Figure 1.
Boxplots of relative gene expression values for the autophagy-related genes and TLRs investigated.
Dark horizontal lines represent means, with the box representing the 25th and 75th percentiles, the whiskers the 5th and 95th percentiles, and the dots the outliers. mRNA levels of the autophagy-related genes BECN1, ATG5, and FBXO32 do not differ significantly between groups (IIM and control). By contrast, TLR4 and TLR3 transcripts are upregulated in all IIM subgroups compared to controls; for TLR4, highest expression levels occur in PM and DM muscle (**P<0.01 and ***P<0.001, respectively). PM, polymyositis; sIBM, sporadic inclusion body myositis; DM, dermatomyositis; JDM, juvenile dermatomyositis; CTRL, controls.
Figure 2.
Representative micrographs illustrating localization of TLR4 (A) and TLR3 (B) in IIM and control muscles.
(A) TLR4 is expressed in association with infiltrating cells in endomysial and perimysial spaces, particularly in PM and sIBM (yellow arrows), on capillaries and large blood vessels, mainly in DM and JDM (white arrows), and with the sarcolemma and sarcoplasm of some muscle fibers. TLR4 positivity is also present on some myofibers in the areas of perifascicular atrophy in DM, mainly in JDM (asterisks). (B) TLR3 is present in association with muscle infiltrating cells (yellow arrows), some muscle fibers, particularly atrophic myofibers (asterisks), and vascular endothelial cells (white arrows) in IIM muscle. Weak positivity is also present in control muscle. LC3+ autophagosomes are associated with TLR4+ myofibers (blue arrows) (A), and with TLR4+ and TLR3+ inflammatory infiltrates (orange arrows) (B). Original magnification x40; bar: 20 µm.
Figure 3.
Representative micrographs showing immunolocalization of alarmins (A) HMGB1 and (B) HMGB2 in IIM and controls.
Both HMGB1 and HMGB2 are highly expressed in all IIM samples, mainly in association with immune infiltrates (white arrows), blood vessels (blue arrows), nuclei of myofibers, and occasionally with muscle fiber cytoplasm (white asterisks). Both HMGB1 and 2 co-localize with LC3 in association with muscle infiltrating cells and myofibers (white asterisks). In control muscle LC3 and HMGB1 and HMGB2 staining is weak or absent. Original magnification x40; bar: 20 µm.
Figure 4.
Endogenous and bacterial HSP60 in IIM and control muscles.
Endogenous HSP60 is highly expressed in all IIM (A–C), mainly in association with inflammatory infiltrates (white arrows), vascular endothelial cells (red asterisk), myofibers surrounded or invaded by immune infiltrates (yellow arrow). In control muscles only occasional capillaries were positive for endogenous HSP60 (D). Bacterial HSP60 was occasionally observed associated with muscle infiltrates in all IIM muscles (E–G), particularly PM (E) and sIBM (F), but not controls (H). Original magnification x40; bar: 20 µm.
Figure 5.
Interaction among HSP60, LC3 and TLR4 in IIM and control muscles.
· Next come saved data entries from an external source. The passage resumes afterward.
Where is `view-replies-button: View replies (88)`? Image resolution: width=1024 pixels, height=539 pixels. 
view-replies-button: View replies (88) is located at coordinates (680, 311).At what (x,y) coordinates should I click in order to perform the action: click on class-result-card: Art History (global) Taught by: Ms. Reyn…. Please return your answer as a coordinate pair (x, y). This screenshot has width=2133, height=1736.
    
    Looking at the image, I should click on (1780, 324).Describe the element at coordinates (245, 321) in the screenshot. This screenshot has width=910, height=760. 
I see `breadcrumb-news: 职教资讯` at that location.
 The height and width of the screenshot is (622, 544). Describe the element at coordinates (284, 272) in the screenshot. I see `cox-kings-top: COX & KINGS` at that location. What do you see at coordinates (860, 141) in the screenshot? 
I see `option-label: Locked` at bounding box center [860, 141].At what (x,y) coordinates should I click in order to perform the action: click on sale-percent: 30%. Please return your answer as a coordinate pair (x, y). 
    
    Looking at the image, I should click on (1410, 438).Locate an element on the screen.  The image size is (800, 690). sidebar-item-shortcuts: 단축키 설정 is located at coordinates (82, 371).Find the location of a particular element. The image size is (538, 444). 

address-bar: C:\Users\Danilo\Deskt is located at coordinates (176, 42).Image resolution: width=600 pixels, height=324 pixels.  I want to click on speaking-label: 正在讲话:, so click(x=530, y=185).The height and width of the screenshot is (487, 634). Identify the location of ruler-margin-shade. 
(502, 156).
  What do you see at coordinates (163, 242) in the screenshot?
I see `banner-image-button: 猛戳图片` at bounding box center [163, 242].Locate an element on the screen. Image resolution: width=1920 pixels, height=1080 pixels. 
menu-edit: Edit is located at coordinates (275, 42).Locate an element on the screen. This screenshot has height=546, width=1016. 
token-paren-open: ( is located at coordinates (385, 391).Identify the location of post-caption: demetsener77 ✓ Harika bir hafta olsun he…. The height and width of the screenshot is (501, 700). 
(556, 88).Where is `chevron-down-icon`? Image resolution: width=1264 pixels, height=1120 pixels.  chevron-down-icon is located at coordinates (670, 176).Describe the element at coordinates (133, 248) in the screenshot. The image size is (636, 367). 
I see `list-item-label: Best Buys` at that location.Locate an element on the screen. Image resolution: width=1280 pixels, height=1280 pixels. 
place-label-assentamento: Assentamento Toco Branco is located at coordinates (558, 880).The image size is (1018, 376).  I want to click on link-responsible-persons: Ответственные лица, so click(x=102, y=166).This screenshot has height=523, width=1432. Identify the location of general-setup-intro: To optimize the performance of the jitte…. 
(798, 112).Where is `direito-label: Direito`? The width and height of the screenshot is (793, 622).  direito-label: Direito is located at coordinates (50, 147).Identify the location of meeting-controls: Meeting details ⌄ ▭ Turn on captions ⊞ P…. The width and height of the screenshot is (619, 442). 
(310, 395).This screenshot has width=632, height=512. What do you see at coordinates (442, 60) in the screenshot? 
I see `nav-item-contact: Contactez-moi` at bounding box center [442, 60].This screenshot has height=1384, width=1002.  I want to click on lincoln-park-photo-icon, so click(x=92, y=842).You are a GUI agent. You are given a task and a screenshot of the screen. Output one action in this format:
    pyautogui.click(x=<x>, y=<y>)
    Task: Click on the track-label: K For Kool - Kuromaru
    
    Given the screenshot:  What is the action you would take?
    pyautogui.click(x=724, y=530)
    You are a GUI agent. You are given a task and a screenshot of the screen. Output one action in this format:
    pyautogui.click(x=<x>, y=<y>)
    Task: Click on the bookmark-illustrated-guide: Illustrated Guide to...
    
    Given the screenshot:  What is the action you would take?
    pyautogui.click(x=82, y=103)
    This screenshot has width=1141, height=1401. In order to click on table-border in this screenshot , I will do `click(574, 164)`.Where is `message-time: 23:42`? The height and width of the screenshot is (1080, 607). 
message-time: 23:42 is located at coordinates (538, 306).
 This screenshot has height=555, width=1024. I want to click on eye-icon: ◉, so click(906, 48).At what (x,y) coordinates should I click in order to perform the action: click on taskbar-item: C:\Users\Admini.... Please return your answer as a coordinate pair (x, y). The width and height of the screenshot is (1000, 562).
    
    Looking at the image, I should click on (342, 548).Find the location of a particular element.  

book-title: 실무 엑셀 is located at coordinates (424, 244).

(A) LC3-positive autophagosomes (red) are present in infiltrating cells (white arrow), within muscle fibers (asterisks), and blood vessels (blue arrows) (A, top panel). Vesicles positive for endogenous HSP60 (green) and LC3 (red) are present mainly in association with infiltrates and capillaries (A, top panel). Cells positive for bacterial HSP60 (green) in IIM muscles are also immunopositive for LC3 (red) (A, top panel). (B) Endogenous HSP60 (green) co-expresses with TLR4 (red) on some muscle fibers (asterisks), blood vessels (blue arrows) and in extracellular matrix (yellow arrows). Original magnification x40; bar: 20 µm. Original magnification of the insets x120; bars: 5 µm (PM) and 10 µm (sIBM).
Figure 6.
Co-localization of HLA-DR (MHC class II cell surface receptor) with LC3 in IIM and controls.
HLA-DR positivity is present on the sarcolemma of some muscle fibers (blue arrows), particularly those close to inflammatory infiltrates in PM and sIBM, and in association with vascular endothelial cells, particularly in DM and JDM (asterisks). HLA-DR-positive myofibers contain LC3-positive vesicles (white arrows) or are close to LC3-positive infiltrating cells (blue star). In control muscles, both positivity for HLA-DR and for LC3 is weak or absent. Original magnification x40; bar: 20 µm.